En 1987 nació la Fundación Albéniz, que al principio tuvo su sede en Pozuelo de Alarcón (donde vive la mecenas) y que, desde septiembre de 2008, ocupa una soberbia sede en la zona más privilegiada de Madrid, la plaza de Oriente, a dos pasos del Palacio Real y a otros dos del Teatro Real. La Fundación Albéniz había de ser la “madre” que albergase a todas las demás iniciativas de Paloma O’Shea: el concurso de piano, desde luego, pero también el Centro de Archivo y Documentación Albéniz (CADA), el premio Yehudi Menuhin (destinado a profesores extraordinariamente brillantes), el anual Encuentro de Música y Academia de Santander y, desde luego, la otra “joya de la corona” creada por Paloma O’Shea en 1991: la Escuela Superior de Música Reina Sofía

Este es uno de los centros de enseñanza musical más importantes del mundo. No tiene nada que envidiar al Royal College of Music, a la Royal Academy of Music de Londres (salvo la edad: el centro británico cumple ahora dos siglos), a la Juilliard de Nueva York, al Conservatorio de París, a la Oberlin de Ohio ni a ningún otro, público o privado, de todo el planeta. Es, literalmente, una fábrica de genios. Allí no entra quien quiere sino quien puede, y ese “poder” no se debe al dinero que tenga papá para pagar matrículas sino al talento. Las pruebas de admisión son rigurosísimas. Solo poner en tu currículo que has sido “alumno” del Reina Sofía abre puertas profesionales (o ayuda a abrirlas) que de otro modo permanecerían cerradas.

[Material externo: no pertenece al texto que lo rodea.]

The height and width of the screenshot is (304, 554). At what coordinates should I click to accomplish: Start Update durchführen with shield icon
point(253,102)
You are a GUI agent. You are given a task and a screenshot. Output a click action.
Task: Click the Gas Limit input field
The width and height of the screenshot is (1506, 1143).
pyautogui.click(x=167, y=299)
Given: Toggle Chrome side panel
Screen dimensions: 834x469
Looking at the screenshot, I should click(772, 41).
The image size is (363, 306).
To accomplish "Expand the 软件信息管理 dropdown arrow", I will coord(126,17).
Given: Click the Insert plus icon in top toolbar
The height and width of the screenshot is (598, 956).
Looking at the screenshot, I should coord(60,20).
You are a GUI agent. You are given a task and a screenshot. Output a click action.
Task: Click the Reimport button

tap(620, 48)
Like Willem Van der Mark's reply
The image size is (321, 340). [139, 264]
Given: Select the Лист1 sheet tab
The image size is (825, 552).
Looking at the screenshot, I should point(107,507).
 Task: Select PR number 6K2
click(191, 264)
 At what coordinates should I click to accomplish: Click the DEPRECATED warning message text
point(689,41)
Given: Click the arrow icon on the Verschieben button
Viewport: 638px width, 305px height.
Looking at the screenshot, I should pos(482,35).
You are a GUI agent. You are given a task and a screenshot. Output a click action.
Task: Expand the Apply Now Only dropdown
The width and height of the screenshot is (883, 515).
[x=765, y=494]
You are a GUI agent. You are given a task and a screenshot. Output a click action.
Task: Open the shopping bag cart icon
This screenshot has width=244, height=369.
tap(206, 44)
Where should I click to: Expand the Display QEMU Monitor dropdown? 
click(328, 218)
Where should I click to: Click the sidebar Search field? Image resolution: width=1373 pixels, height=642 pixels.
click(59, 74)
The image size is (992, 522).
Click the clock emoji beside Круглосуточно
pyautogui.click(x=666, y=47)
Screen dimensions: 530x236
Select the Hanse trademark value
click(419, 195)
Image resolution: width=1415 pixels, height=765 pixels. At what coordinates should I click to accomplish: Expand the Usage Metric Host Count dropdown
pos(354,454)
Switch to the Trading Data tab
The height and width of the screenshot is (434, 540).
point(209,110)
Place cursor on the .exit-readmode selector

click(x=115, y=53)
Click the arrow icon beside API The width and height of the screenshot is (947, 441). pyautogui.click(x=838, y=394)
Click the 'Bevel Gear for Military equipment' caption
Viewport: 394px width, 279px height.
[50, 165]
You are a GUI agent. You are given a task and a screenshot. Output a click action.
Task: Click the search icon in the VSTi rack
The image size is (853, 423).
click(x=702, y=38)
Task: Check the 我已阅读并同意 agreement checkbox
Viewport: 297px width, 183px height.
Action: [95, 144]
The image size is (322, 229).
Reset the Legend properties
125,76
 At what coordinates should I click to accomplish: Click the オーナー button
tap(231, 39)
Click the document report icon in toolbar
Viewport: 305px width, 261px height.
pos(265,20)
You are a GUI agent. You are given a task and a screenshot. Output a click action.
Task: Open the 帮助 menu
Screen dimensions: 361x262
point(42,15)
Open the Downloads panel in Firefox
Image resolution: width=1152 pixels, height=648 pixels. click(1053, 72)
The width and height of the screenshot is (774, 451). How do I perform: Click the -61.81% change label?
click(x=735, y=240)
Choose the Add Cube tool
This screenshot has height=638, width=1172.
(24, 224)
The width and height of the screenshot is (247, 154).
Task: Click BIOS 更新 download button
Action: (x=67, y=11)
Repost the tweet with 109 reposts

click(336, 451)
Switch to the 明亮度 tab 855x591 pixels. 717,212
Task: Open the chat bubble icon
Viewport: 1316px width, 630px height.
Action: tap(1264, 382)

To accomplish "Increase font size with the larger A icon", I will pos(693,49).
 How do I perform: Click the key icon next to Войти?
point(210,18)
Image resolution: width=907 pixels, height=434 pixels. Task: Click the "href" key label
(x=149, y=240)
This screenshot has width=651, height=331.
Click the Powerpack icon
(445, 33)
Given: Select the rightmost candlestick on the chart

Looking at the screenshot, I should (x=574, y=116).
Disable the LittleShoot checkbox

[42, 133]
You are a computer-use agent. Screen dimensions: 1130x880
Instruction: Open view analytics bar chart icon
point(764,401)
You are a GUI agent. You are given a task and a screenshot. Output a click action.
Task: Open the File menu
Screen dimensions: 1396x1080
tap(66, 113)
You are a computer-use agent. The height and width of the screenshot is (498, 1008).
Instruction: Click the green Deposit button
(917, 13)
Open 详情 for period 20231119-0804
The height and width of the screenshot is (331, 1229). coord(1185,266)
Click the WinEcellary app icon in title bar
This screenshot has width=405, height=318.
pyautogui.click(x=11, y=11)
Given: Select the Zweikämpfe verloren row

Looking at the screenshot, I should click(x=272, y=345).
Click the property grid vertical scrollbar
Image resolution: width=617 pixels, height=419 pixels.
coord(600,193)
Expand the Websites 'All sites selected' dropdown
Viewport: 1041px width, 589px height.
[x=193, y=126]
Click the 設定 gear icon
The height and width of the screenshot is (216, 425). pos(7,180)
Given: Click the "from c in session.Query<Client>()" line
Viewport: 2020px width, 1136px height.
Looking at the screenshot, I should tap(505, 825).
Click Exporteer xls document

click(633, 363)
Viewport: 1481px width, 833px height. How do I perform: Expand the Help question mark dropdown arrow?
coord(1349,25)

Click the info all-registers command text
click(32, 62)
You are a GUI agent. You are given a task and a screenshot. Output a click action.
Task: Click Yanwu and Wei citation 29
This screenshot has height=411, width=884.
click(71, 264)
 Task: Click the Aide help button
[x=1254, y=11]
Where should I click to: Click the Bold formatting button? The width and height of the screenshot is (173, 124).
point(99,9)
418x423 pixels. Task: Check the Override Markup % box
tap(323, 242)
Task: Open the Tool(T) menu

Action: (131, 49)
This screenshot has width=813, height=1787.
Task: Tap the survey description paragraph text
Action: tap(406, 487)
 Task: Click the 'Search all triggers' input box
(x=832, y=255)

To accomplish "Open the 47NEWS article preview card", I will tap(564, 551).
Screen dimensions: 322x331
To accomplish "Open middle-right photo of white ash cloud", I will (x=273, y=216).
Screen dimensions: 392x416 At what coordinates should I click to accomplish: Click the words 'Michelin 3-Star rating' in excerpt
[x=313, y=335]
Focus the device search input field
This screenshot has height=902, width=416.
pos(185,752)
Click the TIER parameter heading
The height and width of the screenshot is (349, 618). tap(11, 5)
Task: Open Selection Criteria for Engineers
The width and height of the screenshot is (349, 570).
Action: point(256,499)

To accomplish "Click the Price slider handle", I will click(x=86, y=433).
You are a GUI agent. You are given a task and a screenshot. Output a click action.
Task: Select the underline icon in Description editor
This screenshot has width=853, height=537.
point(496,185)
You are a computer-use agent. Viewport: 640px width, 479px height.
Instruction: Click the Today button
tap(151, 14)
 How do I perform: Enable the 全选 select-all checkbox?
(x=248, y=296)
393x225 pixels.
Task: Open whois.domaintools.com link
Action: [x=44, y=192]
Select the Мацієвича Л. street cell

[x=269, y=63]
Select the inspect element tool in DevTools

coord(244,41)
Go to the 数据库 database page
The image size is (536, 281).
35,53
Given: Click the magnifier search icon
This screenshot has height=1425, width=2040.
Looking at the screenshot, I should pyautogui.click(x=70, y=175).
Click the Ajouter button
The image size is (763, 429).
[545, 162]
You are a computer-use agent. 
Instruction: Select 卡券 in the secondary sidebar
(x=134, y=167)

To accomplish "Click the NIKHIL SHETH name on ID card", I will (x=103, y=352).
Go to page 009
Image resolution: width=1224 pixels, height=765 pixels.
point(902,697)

Por la Escuela Reina Sofía han pasado, a día de hoy, casi mil alumnos entre los que están Aquiles Machado, Asier Polo, Edar Nebolsin, Juan Pérez Floristán, Wen Xiao Zheng, Arcadi Volodos y una auténtica constelación más. Los profesores son o han sido Dimitri Bashkirov, Francisco Araiza, Alfredo Kraus, Teresa Berganza, Tom Krause, Marco Rizzi, Ana Chumachenco, José Luis García Asensio, Ralf Gothoni y por ahí seguido hasta los límites de la galaxia. La orquesta de la Escuela, llamada Orquesta Freixenet, ha tenido directores como Zubin Mehta, Lorin Maazel, Yehudi Menuhin, Sir Colin Davis, Luciano Berio, Jordi Savall, Vladimir Ashkenazy, Péter Eötvös, Antoni Ros Marbá o András Schiff. Con eso puede que quede claro qué ha conseguido, en el terreno de la educación musical, Paloma O’Shea… siempre con la amistad profunda y la ayuda de quien da nombre a la Escuela: la reina madre, Sofía de Grecia.

Sin españoles en la final

Estuvo Paloma O’Shea ayer mismo, 5 de agosto, en el escenario del Palacio de Festivales de Cantabria. Tiene 86 años y se la ve frágil como una figura de cristal. Pero allí estaba, en la entrega de premios. Se llevó todos los aplausos del mundo, porque su concurso cumplía 50 años. El protagonista fue, como es lógico, el ganador de la XX edición del Concurso Internacional de Piano de Santander Paloma O’Shea, el canadiense Jaeden Izik-Dzurko, de 23 años, que se llevó, además, el premio del público y el de mejor intérprete de música de cámara. Podría haber ganado cualquiera de los otros cinco finalistas, pero el jurado que presidía Joaquín Achúcarro se decidió por él. Al muchacho, un pianista prodigioso, le espera una lluvia de conciertos y una carrera que se adivina espectacular, porque el “Paloma O’Shea” es uno de los tres concursos de piano más importantes del mundo, junto con el Rubinstein de Tel Aviv y el Chaikovski de Moscú.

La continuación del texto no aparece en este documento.